Comment

Obama's Picks for EPA and DOE Drive the Right Into a Frenzy

299
Destro3/06/2013 9:22:05 am PST

re: #297 Glenn Beck’s Grand Unifying Theory of Obdicut

Well, it’s nice to see you backtracking, but you’re veering wildly off course. Tudjman was a communist partisan in WWII. He definitely had civil rights abuses, but he wasn’t in any way a neo-Nazi. Can you explain why you’re calling him a neo-Nazi? I mean, with some coherent explanation, not a dramatic appeal?

Tudjman, rehabilitated the the Croatian nationalist Nazi past - You can find plenty of Google links where they talk about this. Even if Tudjman was not a Nazi per say - after what the Croatian Nazi collaborationist stated did to the Serbs why do you find it weird the Serbs would think and react as if these Croatians would be different from the past Croatians?

PS: In the emailed response you were stating Izebegovic was not in the SS but since have edited that out in your response at #297.

http://www.nytimes.com/2003/10/20/obituaries/20IZET.html?pagewanted=all

During World War II, when Bosnia became part of the puppet-Nazi state of the Croatian Ustashe, Mr. Izetbegovic joined the Young Muslims, a group torn between siding with the German-sponsored Handzar divisions organized by the German SS or with the Yugoslav Communist partisans led by Josip Broz Tito. Mr. Izetbegovic supported the Handzars.

and

[Link: nationalinterest.org…]

In 1970, Izetbegovic published a book entitled the Islamic Declaration, which led to his imprisonment under Tito on the charge of conspiring to create an Islamic state. This-combined with his wartime record (he was an active member of the S.S.’s Handzar Division, a unit composed of Bosnian jihadists whose primary targets were Bosnia’s Jews and Serbs) and his actions before and during the Bosnian civil war (in particular his active acquiescence in the incorporation of mujahedeen units into the army of which he was commander-in-chief, units suspected of perpetrating some of the worst atrocities of an atrocious war)…
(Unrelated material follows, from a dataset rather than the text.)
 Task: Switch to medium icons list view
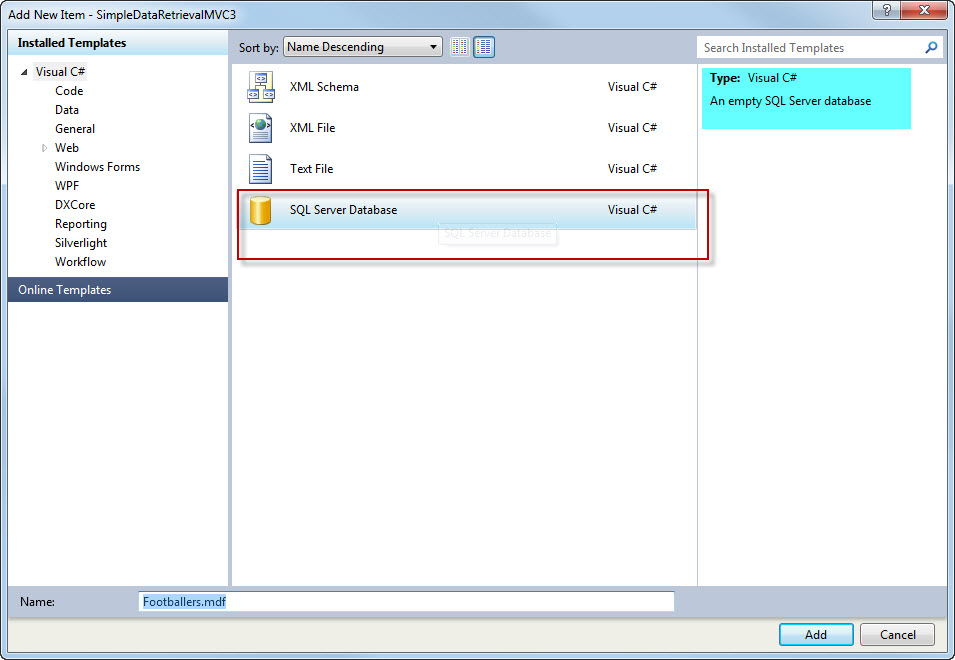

PS: Regarding the charge that Serbs were the only bad guys:

http://nationalinterest.org/article/obituary-alija-izetbegovic-1925-2003-2458?page=1

There is plenty of moral and criminal guilt to go around for the unnecessary civil war in both Croatia and Bosnia. Here we enter especially murky ground. What remains clear is that war criminals should not go unpunished. In all likelihood, the Bosnian Serbs committed more atrocities than their Bosnian Muslim or Croat enemies, because they kept winning battle after battle. However, this takes nothing away from Izetbegovic’s guilt-nor from that of Franjo Tudjman, Croatia’s first president who also died peacefully without being indicted for his role in, among many other acts, the ethnic cleansing of 350,000 Serbs from Croatia in a single weekend in the summer of 1995. But with both Tudjman and now Izetbegovic gone and with the failure of the ICTY to indict them while they were alive, despite the evidence, it becomes that much easier to whitewash those terrible events in the Balkans and to maintain the absurd position that all sides in the Balkans have legitimate interests save the Serbs. Some of the guiltiest have taken their deeds to their graves. One can only hope that their deaths will result in a permanent repudiation of their policies.
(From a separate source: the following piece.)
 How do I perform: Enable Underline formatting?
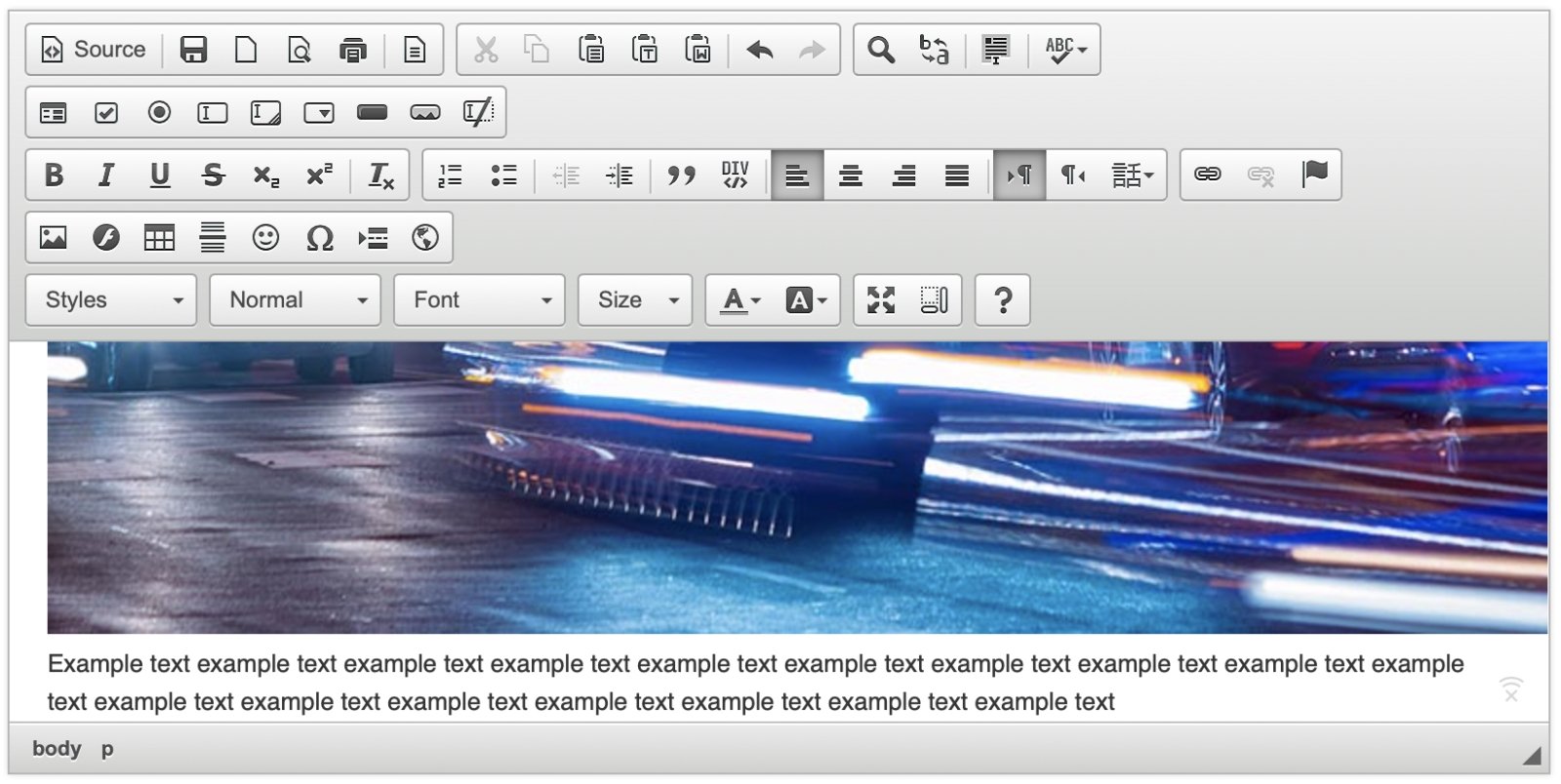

Last but not least, The Red Army raped every women in the parts of Nazi Germany they occupied it seems. That does not mean I support the Nazis just because that happened over the Russians. Maybe the Bosniacs should not have elected an SS supporting Islamist as their president if they did not want the war to come to them by the former victims of SS Croatian Nationalists and Islamists.